CLI: cache outputs & Fuzzy Starts #645

josephjclark · 2024-04-02T14:50:37Z

Short Description

This PR:

Writes the output of each step/job to disk if --cache-steps is passed
Uses cache data as input when running with --start if input is not explicitly passed in
Supports "fuzzy" matching on start node names (ie, pass a partial node id or name and it'll match)
Supports --end and --only as CLI arguments

Related issue

Fixes #375

Docs

PR open at OpenFn/docs#467

Caching

If the --cache-steps flag is passed to the CLI, every step will write its output to a local folder as a JSON file.

Caching is useful for debugging, but the real benefit comes from re-running a workflow from a fixed point.

If the --start flag is passed, the CLI will automatically load the correct input state from the cache for that step. This is is clearly logged.

Note that --cache-steps and --start are mutually exclusive. If you run --start without --cache-steps then the cached output will NOT be updated.

To work out the right input state, the CLI must find upstream step of the start job. At the moment, this is easy because in a workflow, each step can only have one input. If that rule ever changes, this part of the feature becomes more complex (I've added a comment in workflow validation to this effect).

The cache is written to a folder called .cli-cache adjacent to the workflow or job file. A sub folder will be created with the workflow name (which defaults to the file name), and a json file will be created for each step (with the step id).

So for .tmp/workflow.json you'll get a cache path something like ./.cli-cache/workflow/step-1.json.

Caching is off by default.

Setting the OPENFN_ALWAYS_CACHE_STEPS env var will default step caching ON. Disable by passing --no-cache-steps.

Fuzzy Starts

The PR also enables "fuzzy" start points to be defined.

If the start node exactly matches a step id, that step will be used as the start
If the start node partially matches a step id OR NAME, that step will be used
If the start fuzzily matches multiple steps, an error will be thrown.

This behaviour exists outside of the caching stuff, but the caching stuff benefits from it because it's easier to specify a start node now.

The idea here is that a) you may want to use the step name or id as the start point, depending on what your workflow json looks like; and b) if you're using a project downloaded from Lightning, the ids are a nightmare to type

TODO

Checklist before requesting a review

I have performed a self-review of my code
I have added unit tests
Changesets have been added (if there are production code changes)

prevents junk building up

josephjclark · 2024-04-05T15:37:28Z

I am not going to implement a clear cache command. There's too much low level complexity associated with it.

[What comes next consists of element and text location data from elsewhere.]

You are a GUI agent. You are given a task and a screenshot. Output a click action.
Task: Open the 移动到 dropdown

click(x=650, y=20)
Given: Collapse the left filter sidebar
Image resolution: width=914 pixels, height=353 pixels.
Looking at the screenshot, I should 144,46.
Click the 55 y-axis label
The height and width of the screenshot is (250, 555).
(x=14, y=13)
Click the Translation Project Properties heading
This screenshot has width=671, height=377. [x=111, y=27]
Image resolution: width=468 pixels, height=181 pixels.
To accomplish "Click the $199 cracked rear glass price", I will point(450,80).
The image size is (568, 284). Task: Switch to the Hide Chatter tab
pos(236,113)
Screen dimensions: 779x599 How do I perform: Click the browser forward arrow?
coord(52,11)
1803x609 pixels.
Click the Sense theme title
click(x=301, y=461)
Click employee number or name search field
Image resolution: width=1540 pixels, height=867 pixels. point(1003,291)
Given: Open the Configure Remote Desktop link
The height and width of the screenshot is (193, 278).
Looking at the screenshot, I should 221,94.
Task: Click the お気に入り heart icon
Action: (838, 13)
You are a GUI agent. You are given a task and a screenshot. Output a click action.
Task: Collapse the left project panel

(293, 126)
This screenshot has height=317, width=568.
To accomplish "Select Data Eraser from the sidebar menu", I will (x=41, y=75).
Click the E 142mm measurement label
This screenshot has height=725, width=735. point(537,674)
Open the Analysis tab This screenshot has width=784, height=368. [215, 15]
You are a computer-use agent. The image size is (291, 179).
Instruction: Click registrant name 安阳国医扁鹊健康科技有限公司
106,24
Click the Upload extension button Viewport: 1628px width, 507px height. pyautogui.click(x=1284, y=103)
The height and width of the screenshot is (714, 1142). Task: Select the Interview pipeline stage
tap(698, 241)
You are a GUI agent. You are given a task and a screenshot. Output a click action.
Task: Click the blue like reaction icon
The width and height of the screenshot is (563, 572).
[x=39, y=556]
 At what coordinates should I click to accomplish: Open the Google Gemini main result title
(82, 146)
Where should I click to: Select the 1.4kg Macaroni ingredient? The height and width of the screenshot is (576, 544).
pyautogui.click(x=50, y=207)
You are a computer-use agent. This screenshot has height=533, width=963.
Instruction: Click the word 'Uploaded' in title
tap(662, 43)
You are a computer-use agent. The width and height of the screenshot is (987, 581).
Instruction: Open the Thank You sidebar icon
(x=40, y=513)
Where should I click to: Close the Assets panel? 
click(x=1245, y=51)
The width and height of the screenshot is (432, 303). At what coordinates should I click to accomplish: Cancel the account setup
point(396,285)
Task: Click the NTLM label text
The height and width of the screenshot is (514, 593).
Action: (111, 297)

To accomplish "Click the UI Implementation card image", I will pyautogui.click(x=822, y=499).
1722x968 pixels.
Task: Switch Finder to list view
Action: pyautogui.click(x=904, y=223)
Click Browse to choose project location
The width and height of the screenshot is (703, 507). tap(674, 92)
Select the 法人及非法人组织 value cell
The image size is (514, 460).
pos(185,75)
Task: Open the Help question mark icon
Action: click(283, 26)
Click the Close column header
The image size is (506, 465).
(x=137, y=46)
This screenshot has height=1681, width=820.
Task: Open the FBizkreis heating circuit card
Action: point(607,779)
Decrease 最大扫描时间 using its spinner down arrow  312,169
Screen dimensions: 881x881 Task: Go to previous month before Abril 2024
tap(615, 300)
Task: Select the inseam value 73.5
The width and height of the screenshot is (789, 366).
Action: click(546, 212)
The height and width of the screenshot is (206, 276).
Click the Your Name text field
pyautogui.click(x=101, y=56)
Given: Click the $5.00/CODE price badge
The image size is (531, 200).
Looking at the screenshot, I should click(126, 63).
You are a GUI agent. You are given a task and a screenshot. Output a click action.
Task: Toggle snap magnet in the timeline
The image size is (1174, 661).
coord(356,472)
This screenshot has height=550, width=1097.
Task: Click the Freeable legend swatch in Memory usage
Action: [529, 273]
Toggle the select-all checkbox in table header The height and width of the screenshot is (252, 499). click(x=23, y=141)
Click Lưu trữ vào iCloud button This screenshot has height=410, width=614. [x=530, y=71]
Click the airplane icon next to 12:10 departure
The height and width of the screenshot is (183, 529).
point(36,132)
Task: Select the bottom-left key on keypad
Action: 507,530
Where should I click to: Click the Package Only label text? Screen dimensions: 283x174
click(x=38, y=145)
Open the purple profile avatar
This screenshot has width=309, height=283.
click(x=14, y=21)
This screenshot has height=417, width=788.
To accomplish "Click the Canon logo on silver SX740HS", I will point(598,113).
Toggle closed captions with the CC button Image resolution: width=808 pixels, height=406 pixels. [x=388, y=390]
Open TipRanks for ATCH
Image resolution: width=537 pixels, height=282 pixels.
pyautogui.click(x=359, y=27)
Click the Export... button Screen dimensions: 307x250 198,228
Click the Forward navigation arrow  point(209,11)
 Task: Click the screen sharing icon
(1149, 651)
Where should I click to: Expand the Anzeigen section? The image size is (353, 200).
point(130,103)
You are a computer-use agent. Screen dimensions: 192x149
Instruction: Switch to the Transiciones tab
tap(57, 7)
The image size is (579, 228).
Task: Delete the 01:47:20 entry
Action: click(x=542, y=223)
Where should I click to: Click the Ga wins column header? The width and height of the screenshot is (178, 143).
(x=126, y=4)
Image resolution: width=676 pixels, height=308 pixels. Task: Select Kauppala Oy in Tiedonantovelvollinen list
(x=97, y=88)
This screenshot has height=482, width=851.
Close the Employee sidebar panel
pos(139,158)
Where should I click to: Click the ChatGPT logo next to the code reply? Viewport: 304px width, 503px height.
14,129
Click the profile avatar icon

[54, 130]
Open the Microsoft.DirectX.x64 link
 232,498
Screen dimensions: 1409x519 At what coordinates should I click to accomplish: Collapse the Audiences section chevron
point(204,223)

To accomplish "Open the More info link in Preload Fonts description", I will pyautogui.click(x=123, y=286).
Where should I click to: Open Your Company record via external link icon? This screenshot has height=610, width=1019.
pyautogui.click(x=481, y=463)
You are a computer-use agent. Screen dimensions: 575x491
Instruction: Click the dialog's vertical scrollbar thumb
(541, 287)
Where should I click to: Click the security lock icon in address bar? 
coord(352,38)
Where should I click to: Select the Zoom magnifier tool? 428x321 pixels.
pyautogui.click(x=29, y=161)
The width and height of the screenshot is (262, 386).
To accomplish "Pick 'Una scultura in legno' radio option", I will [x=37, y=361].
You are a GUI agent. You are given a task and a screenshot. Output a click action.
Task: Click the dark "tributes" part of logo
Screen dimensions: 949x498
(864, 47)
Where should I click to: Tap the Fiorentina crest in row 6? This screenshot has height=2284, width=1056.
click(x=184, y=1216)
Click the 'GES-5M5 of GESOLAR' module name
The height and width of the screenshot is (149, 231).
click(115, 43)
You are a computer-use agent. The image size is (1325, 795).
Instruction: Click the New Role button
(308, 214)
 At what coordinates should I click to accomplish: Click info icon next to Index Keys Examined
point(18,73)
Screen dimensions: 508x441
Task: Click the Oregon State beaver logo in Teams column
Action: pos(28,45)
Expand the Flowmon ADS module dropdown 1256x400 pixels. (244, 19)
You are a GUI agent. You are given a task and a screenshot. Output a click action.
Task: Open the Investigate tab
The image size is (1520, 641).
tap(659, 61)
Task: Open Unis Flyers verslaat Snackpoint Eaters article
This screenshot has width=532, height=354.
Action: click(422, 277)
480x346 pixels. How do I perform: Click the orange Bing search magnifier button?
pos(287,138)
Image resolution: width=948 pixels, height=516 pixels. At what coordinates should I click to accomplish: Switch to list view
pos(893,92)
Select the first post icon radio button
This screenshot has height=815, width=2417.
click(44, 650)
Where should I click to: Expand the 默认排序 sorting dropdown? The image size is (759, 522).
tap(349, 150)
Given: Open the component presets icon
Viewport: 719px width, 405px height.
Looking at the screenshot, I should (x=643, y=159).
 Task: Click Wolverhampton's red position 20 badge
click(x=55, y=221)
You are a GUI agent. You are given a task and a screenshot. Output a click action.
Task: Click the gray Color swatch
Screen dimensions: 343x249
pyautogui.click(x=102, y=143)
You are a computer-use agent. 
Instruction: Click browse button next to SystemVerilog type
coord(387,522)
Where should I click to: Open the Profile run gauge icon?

If you do openfn clear-cache, it's not clear which cache. The repo cache? The metadata cache? The job cache? It's no good.

We could take a path to the cache. But is that a path to .cli-cache? The parent folder? The target workflow? Do you want to clear for all workflows or just for one workflow? Basically the path feels so ambiguous and unintuitive, it's not clear to me what it'll do.

Ok, so we can confirm the path before we do anything, but it's still an annoying command. Isn't rm -rf just easier
anyway? We all know what that does.

The other option is openfn workflow.json --clear-cache, which will clear the cache associated with that workflow. But it's weird because it won't run the workflow. It's even weirder if you do the long form of openfn execute workflow.json --clear-cache. It also doesn't help you clear the cache for all workflows.

Maybe we'll come back to it later - right now it feels super high complexity for incredibly low value.

josephjclark · 2024-04-10T09:13:28Z

Hi @mtuchi, when you've got a spare half hour can you take another look at this, maybe run a couple of tests? Thanks!

mtuchi · 2024-04-10T11:37:54Z

@josephjclark i have tested the --cache-steps and --start step-id. Everything work as expected
I have also tested openfn workflow.json --clear-cache. It didn't work, I don't think we need it honestly. It's very easy to clear .cli-cache if i needed

…li-cache

The runtime will exit after this step has been executed (even if there are more steps outstanding)

josephjclark · 2024-04-11T16:52:11Z

Hi @mtuchi - last one I hope!

This PR now supports --end and --only

I plan to merge and release this in the morning. Let me know if you get a chance to test it out

Always report when you're looking for a cache, and only warn if no input was found

If start is passed but state is not, we always try and load from the cache and warn if we dind't load anything If no start is passed, we never try to load from the cache

josephjclark · 2024-04-12T09:45:56Z

packages/cli/src/execute/handler.ts

+  let customEnd;
+
+  // Handle start, end and only
+  if (options.only) {


This interaction here - not just the working out which step to run, but how it is fed to the runtime AND reported to the user - is not well tested.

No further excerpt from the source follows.